A top student-loan official in the Trump administration resigned Tuesday to run for the Senate in Georgia and called for canceling most of the nation's outstanding student debt, slamming the student-loan system as "fundamentally broken."
A. Wayne Johnson, 67, was appointed in 2017 by Education Secretary Betsy DeVos as chief operating officer of the Office of Federal Student Aid, The Wall Street Journal reports. He oversaw the department's $1.5 trillion student-loan portfolio.
Seven months later, DeVos named Johnson chief strategy and transformation officer, overseeing a restructuring of how the Education Department interacts with loan borrowers and the companies that service the debt, the Journal reports.
"We run through the process of putting this debt burden on somebody . . . but it rides on their credit files," Johnson told the newspaper. "It rides on their back, for decades.
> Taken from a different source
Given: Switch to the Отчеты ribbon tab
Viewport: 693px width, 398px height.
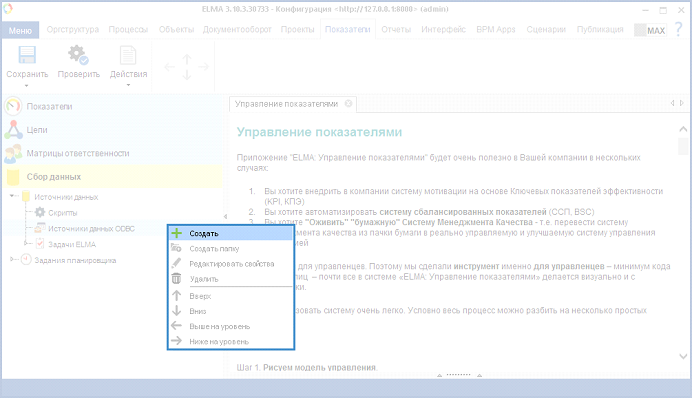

"The time has come for us to end and stop the insanity."
Johnson is planning to seek the Senate seat being vacated by the retiring Sen. Johnny Isakson, R-Ga., at the end of the year.
Republican Georgia Gov. Brian Kemp is expected to name an interim senator until a special election next year for the remaining two years of Isakson's term.
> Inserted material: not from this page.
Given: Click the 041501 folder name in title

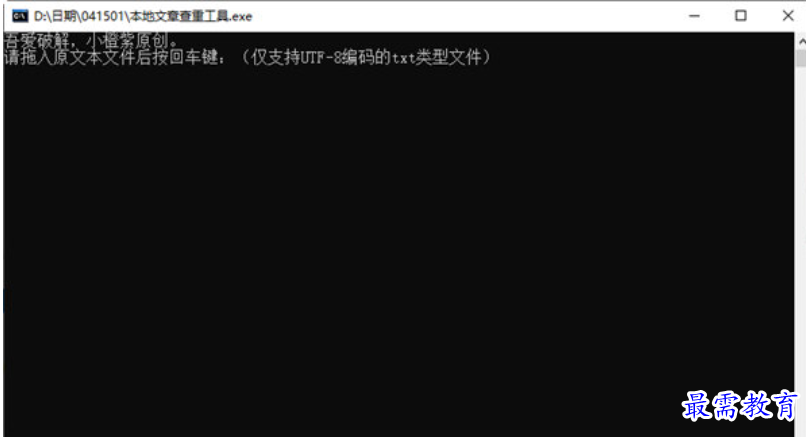Looking at the screenshot, I should point(103,16).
Johnson told the Journal he was running as a Republican.
Other GOP members seeking the appointment include Tom Price, who served as President Donald Trump's health and human services secretary; Rep. Doug Collins; and former Reps. Paul Broun, and Jack Kingston.
Johnson's student-loan program would require congressional action, but he said most of the outstanding debt would most likely never be repaid.
He also wants the federal government to get out of the student lending business.
Johnson's plan would forgive up to $50,000 in federal student-loan debt per person, or about $925 billion. Nearly 37 million borrowers would have their balances fully canceled under the effort, he said.
In addition, Johnson is calling for a tax credit of up to $50,000 for people who already repaid debt, which he told the Journal was critical to attracting wider support for canceling student debt.
Johnson acknowledged that his plan goes further than those proposed by 2020 Democratic presidential candidates Sens. Elizabeth Warren, Mass., and Bernie Sanders, I-Vt.
"I do respect Elizabeth Warren and Bernie Sanders for bringing the nature of the discussion forward," Johnson told Politico.
They "haven't thought through secondary and tertiary implications," however, he said.
Johnson slammed the Sanders and Warren plans as an "intended government takeover of post-high school education."